EX-10.52 16 v216923_ex10-52.htm

LOAN#________

MORTGAGE LOAN NOTE
[Fixed Rate or Tied to Index]

Date of Note:
November 30, 2010
   
Principal Amount:
$1,000,000.00
   
Maturity Date:
March 30, 2021
 
FOR VALUE RECEIVED, PCT ALLENDALE, LLC, a New Jersey limited liability company (“Borrower”), having an address at 4 Pearl Court, Allendale, NJ 07401. HEREBY PROMISES TO PAY to the order of TD Bank, N.A., a national banking association, (hereinafter, together with its successors and assigns, referred to as the “Lender”), at P.O. Box 5600, Lewiston, Maine, 04243-5600, or at such other place as the holder hereof may from time to time designate in writing, in immediately available federal funds, the Principal Amount, together with interest on the outstanding Principal Amount, in accordance with the terms of this Note. From the date hereof through and including March 30, 2016 (the “Rate Reset Date”) Interest shall accrue on the outstanding Principal Amount at a fixed rate equal to six percent (6%) per annum. From and after the Rate Reset Date, the outstanding Principal Amount shall bear interest for the remaining term at a fixed rate determined by the Lender based upon then current market conditions.
 
Borrower shall make interest only payments hereunder on December 30, 2010 and on the 30yth day of each month thereafter up to and including March 30, 2011. Thereafter, Borrower will pay the Principal Amount in one hundred nineteen (119) consecutive monthly payments of principal and interest, commencing on April 30, 2011 and on the 30th day of each month thereafter up to and including the Maturity Date at which time a one-hundred twentieth (120th) and final payment equal to the entire remaining unpaid principal balance, plus accrued interest, shall be due and payable.

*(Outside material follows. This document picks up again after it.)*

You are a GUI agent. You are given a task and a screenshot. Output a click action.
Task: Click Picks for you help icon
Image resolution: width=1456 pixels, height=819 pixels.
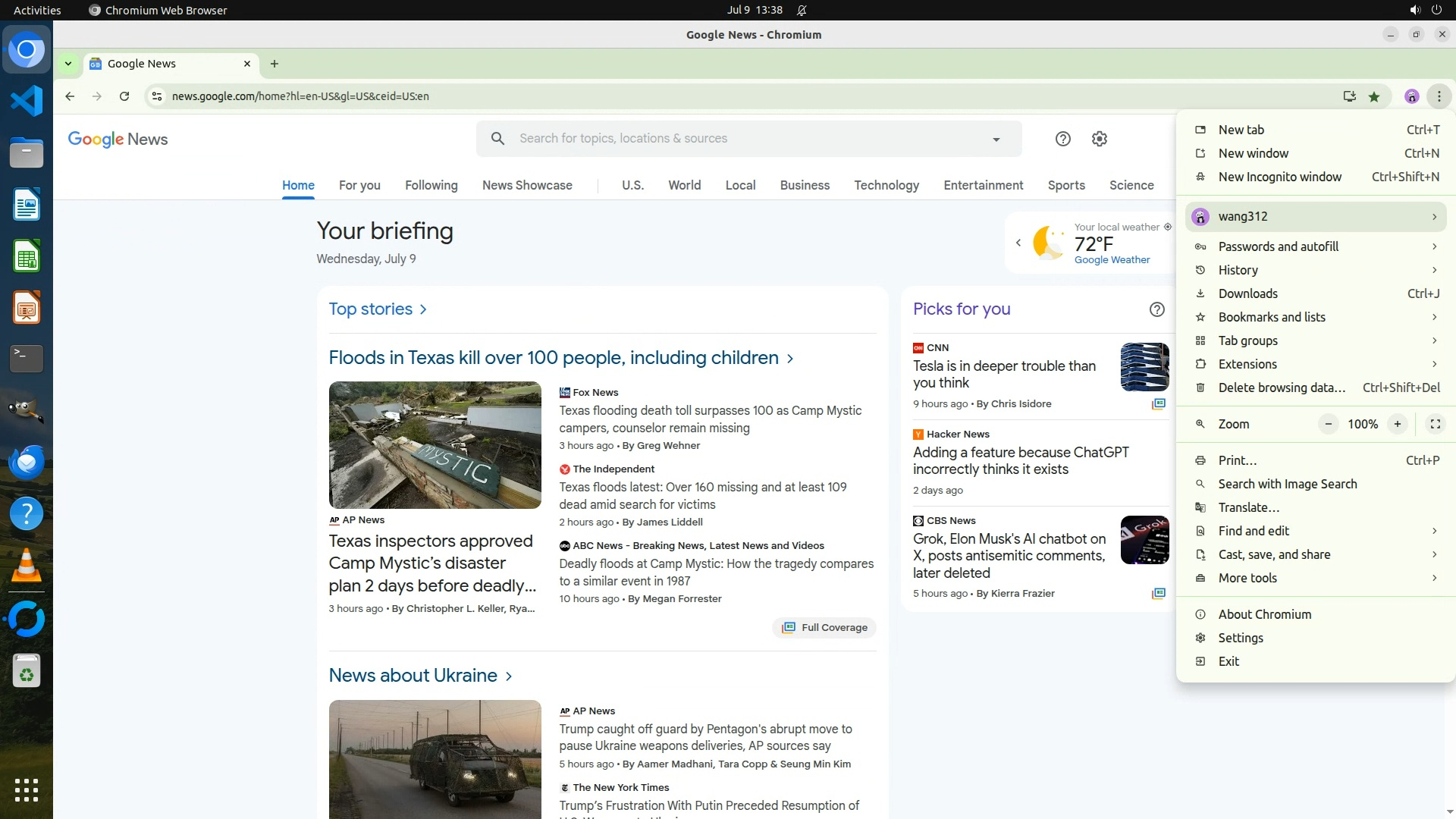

The amount of the monthly payment of principal and interest shall be adjusted on the Rate Reset Date to reflect any interest rate change.
 
The annual interest rate for this Note is computed on a 365/360 basis; that is by applying the ratio of the annual interest rate over a year of 360 days, multiplied by the outstanding principal balance, multiplied by the actual number of days the principal balance is outstanding.
 
 
 

 
 
Although the payment of the Principal Amount evidenced by this Note has been designed as if it were to extend until the Maturity Date, Borrower understands and agrees that Lender expressly reserves the right and option, exercisable at its discretion, to declare the entire unpaid principal balance under this Note together with all interest that shall have accrued thereon to be due and payable on March 30, 2016 (the “Loan Call Date”). In the event that Lender desires to exercise its option to declare the Loan due on the Loan Call Date, it shall deliver written notice (the “Call Notice”) thereof by certified mail return receipt requested or by a recognized overnight courier service to Borrower’s address set forth herein within the one hundred twenty (120) day period commencing sixty (60) days prior to and ending on the 60th day after a Loan Call Date. Borrower shall, within ninety (90) days after the date of written notice by Lender of its exercise of the option, repay the entire Principal Amount due under this Note together with all unpaid interest which shall have accrued thereon as well as any sums which may then be due under this Note or any other document constituting a part of the within loan transaction.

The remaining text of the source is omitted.